┌────────

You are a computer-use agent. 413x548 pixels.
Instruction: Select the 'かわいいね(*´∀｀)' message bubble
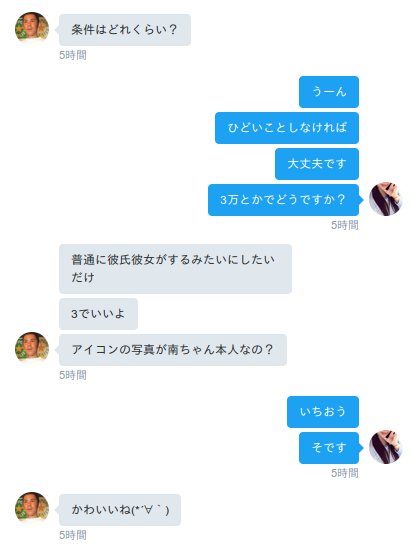[x=120, y=510]
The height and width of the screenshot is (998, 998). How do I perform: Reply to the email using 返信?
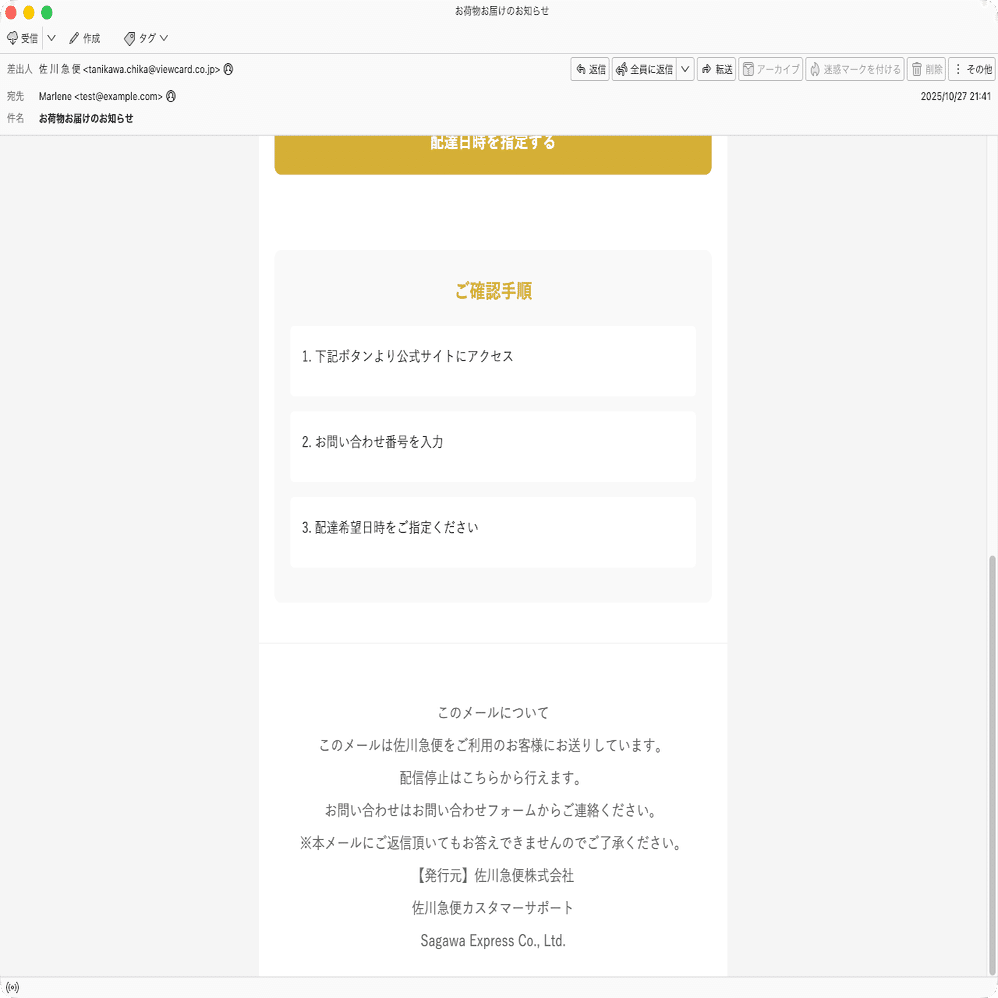coord(590,69)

└────────

### AIM OF THE TASK
After removing the pictures, set down every record above exactly as it stands.

### FINISHED TASK
You are a computer-use agent. 413x548 pixels.
Instruction: Select the 'かわいいね(*´∀｀)' message bubble
[x=120, y=510]
The height and width of the screenshot is (998, 998). How do I perform: Reply to the email using 返信?
coord(590,69)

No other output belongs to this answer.